以上でローマ字テーブルのカスタマイズの旅も終わりです。同じ内容ですが、最初の画像を再度呈示しておきます。変更部分がちょっと多すぎる…と思った人は、レベル1+レベル3でもいいと思います(単打の「っ」と「ん」は本当にお勧めなので)。

レベルWE(うぃ〜)

最後まで読んでいただいた奇特な方のために、途中で「W と U を置き換えるのもお勧め」と書いていたバージョンも紹介しておきます。R と U に指を延ばすたびに(QWERTY配列に)殺意が芽生えるという人はぜひ。

シンプルには、W(ワ行)と U(う)を置き換えて、M(マ行)はそのままにしておきます。
ただ、U が打ちにくいという人は R も打ちにくい人が多いと思うので、頻度の高い「ラ行」を L に移して、「ハ行」を R にしてもよいでしょう。L が「ラ行」なのは音的にも自然ですし。

  • W ⇄ U (W → う / U → ワ行)
  • R → ハ行
  • L → ラ行

しかし、それなりの頻度で使う「マ行」が手首を捻じる M キーにあるというのは私が許しても天が許さないかもしれません。ということで、「マ行」は押しやすい V の位置に移動しましょう。元々お隣さんだったナ行とマ行がお向かいさんになったということで覚えやすいですね(?)
そして、空いたMには長音「ー」を置くのがお勧めです[5]。玉突きで空いた Q には、何気によく使う「ファ行」を当てます。

  • V → マ行
  • M → 長音(ー)
  • Q → ファ行

マ行が V に来たあおりを受けて、バ行・ザ行・は C・X へ。ザ行が X なのは音的にも違和感ありません。バ行は慣れです(ビシッ!)。
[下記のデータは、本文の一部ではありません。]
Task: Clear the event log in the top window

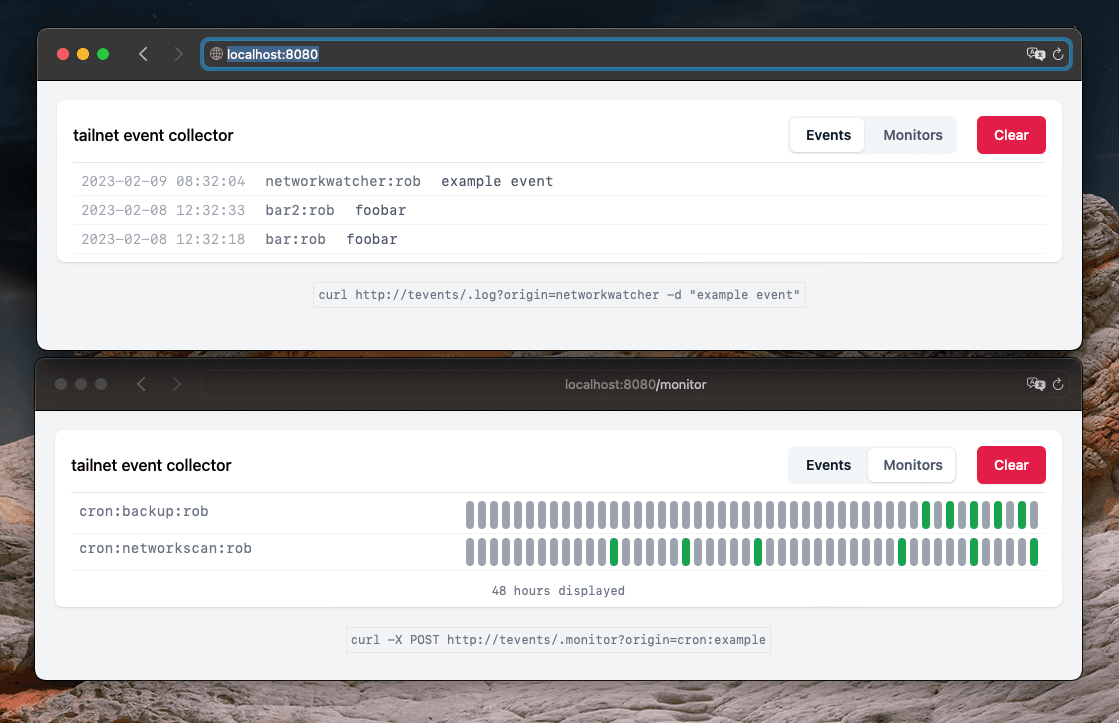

押し出された小文字は Y へ。

  • C → バ行
  • X → ザ行
  • Y → 小文字

ということで、以下のようになります。空いた T は登録単語にでも。

※さらに、頻出の「が」と「は」がちょっと遠いので、ヤ行で空いている「YI」と「YE」をそれぞれ「が」「は」に当てるというテクニック?もあります。


余談(その1)

余談ですが、人差し指が短い私はホームポジションも変えて、下図のように、中指と薬指を上の段に置いています。

母音のキーのアルファベットが「AWEIO」なので、「あゑいおホームポジション」と呼んでいます。まあネーミングはどうでもいいのですが、とにかくこうすると(U ⇄ W の置き換えをしていれば)母音・撥音・拗音がすべてホームポジション上に乗ることになります。
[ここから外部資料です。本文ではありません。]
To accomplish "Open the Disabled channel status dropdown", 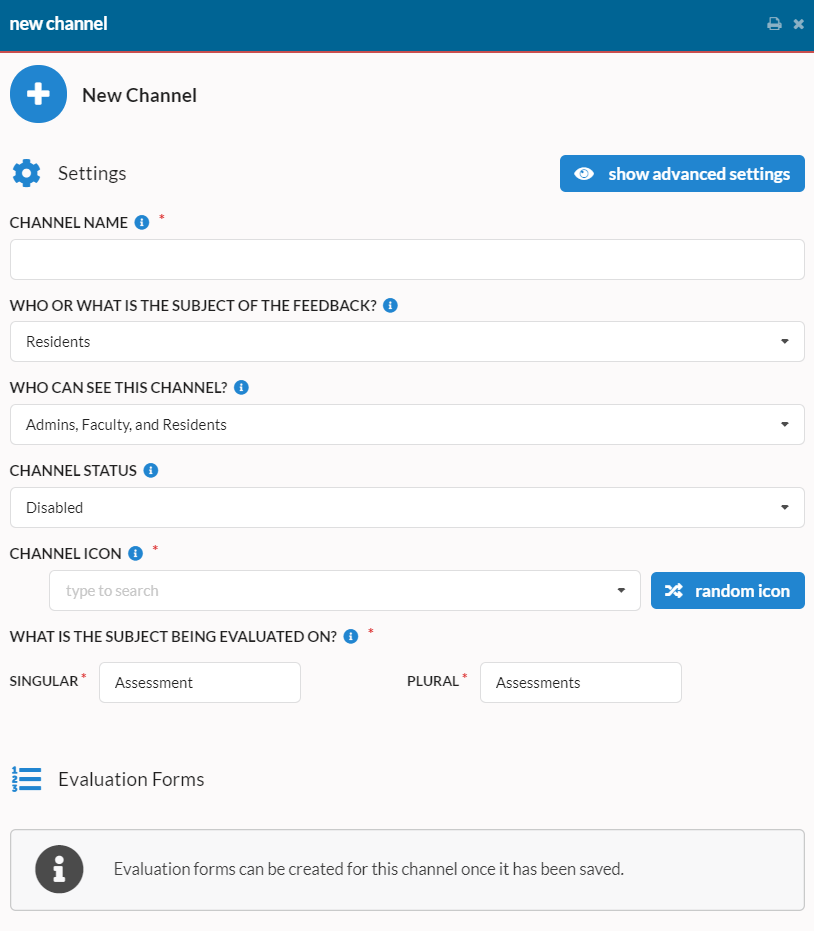I will coord(407,508).
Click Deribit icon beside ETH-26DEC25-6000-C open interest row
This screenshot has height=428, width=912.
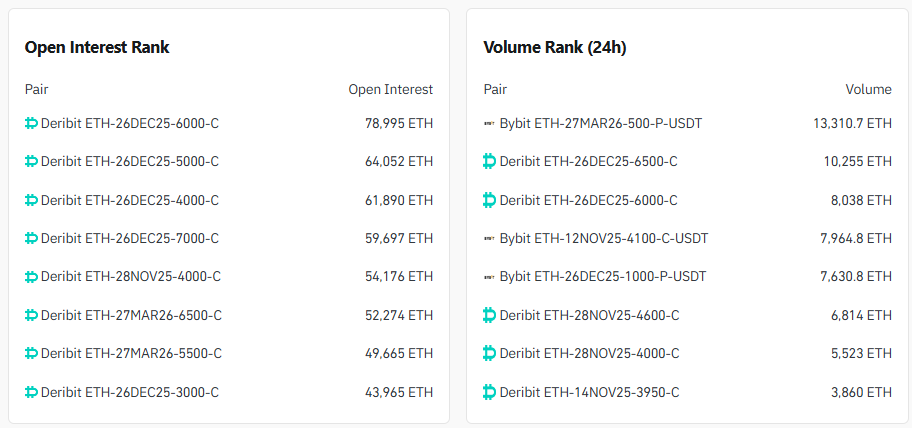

自作キーボードやエルゴノミクスキーボードで縦方向にキーがズレているもの(カラムスタッガードと呼ぶ)がありますが、普通のキーボードでもこうして指を置けばカラムスタッガードです(違う)。爪が長い人やノートPCで指を伸ばして打つ人は、この「あゑいおホームポジション」にしておくと指を待機させているときに楽になります。

もうひとつ、私は運指も標準から変更しています。R と U を中指で、Q と P を薬指で打鍵します。人差し指・小指が短いので、中指・薬指を横にスライドしたほうが楽に届くのです。
さらに、右下の3キー「M」「、」「。」を標準から変えて、中指/薬指/小指でそれぞれ打っています。これは一般にはお勧めしませんが、私は左右で指の動かし方が異なるのが嫌なのでシンメトリー(左右対称)にしています。

シンメトリーといっても、キーボードがそもそもシンメトリーじゃないのに…という話なのですが、当然(?)キーボードも左右対称のものを自作して(職場では)使っています。
シンメトリーにするアプローチはいくつかあって、オーソリニア配列という碁盤の目に並べたものがメジャーです。しかし、Z の段が普通のキーボードから大きくズレているので、通常のキーボードに戻ったときに指がひっかかるので私は断念しました。

私が使っているキーボードは、Q の段と A の段だけを揃えたセミオーソリニア配列(別名Alpha配列[6])のキーボードです。これだと普通のキーボードとの差異が小さく、私は自宅と職場で通常と自作のキーボードを使い分けていますが、指の突っかかりを感じることはほぼありません。とてもお勧めなのですが、オーソリニア配列(碁盤の目)に比べて圧倒的にマイナーです…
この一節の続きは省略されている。